This was Park City’s third game against Cedar this season, and Hoyt said that the coaches decided to go with a different tactic this time. They put in first baseman David Feasler as pitcher, even though he had thrown only one game this season. "That turned out to be a good move," said Hoyt.
The Miners got the edge in the top of the fourth, scoring three runs. Senior Austin Molinaro made his way around the bases for the first run. Then, with Marshall Crawford on second base and David Snyder on first, Alex Thomas hit a triple, sending Crawford and Snyder home and bringing the score to 3-0.
Cedar scored on a passed ball in the bottom of the fourth and prevented Park City from scoring in the top of the fifth.
Then it was the Redmen’s shot at a comeback. Using strategic hitting to load the bases, Cedar squeezed four runs in the fifth inning to bring the score to 5-3.
The Cedar pitcher kept the Miners off the bases in the sixth inning and the Redmen scored their sixth run after slipping a hit between the Miners’ infielders.
Park City was feeling the pressure in the final inning. Senior Parker Morin started off the inning with a single. Pinch baserunner David Snyder made it to second on a passed ball and stole third. Shapard came to bat and hit a double, sending Snyder home.
However, two consecutive strikeouts ended the game and the Miners’ season at 6-4.
Alex Thomas, one of the nine graduating seniors from Park City, said it was an emotional loss for the team. "We’ve all been playing together since middle school, so it’s tough to know that you’re not going to play with those people ever again," he said. "We were a little tired from playing back-to-back games, but overall I think we played well.
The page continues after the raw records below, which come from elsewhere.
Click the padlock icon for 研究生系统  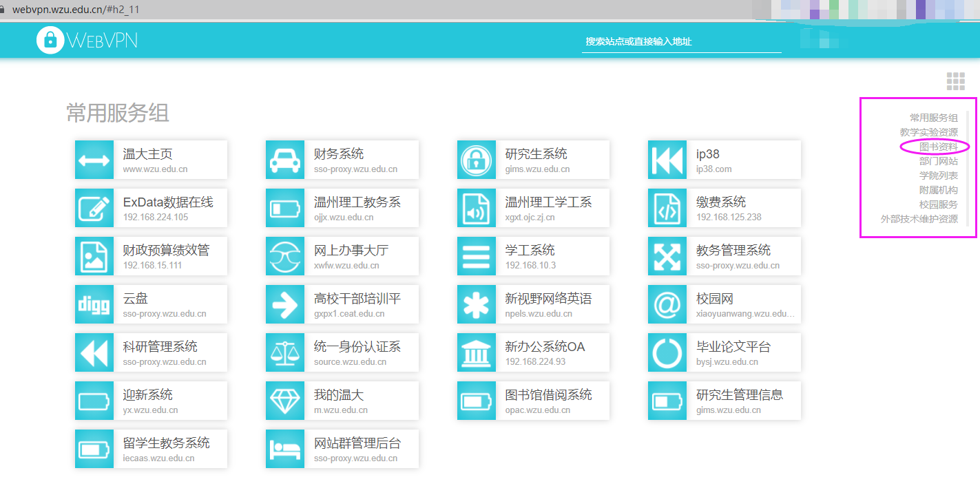pyautogui.click(x=476, y=160)
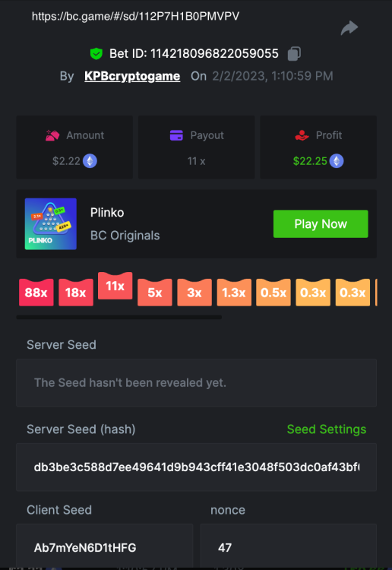Select the highlighted 11x multiplier tile
Screen dimensions: 392x570
tap(115, 286)
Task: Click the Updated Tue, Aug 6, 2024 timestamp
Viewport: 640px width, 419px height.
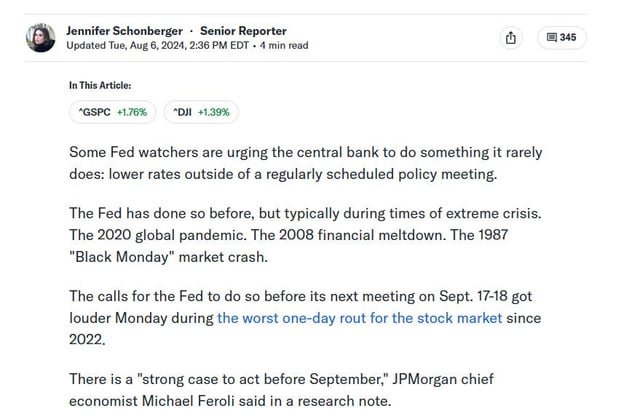Action: [158, 45]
It was a good way to go out."
"All in all, we would’ve liked to have gone to the semifinals, but the fact of the matter is, it was just a slugfest and Cedar came out on top," said Coach Hoyt. "We just kind of ran out of innings. We had come from behind on three other games, but this one we just ran out of juice. With a nine-inning game, who knows? It could’ve gone either way."
Hoyt noted that the Miners had faced fierce competition in their region on their way to the quarterfinals. In the final week of the playoffs, three of the six Region 10 teams (Park City, Judge and Wasatch) were still in the running.
"This is the best team Park City has put out there and this is the furthest we’ve gone in the state tournament," said Hoyt. "Above all the wins and loses, the way we represented the region and the way we represented Park City was fantastic."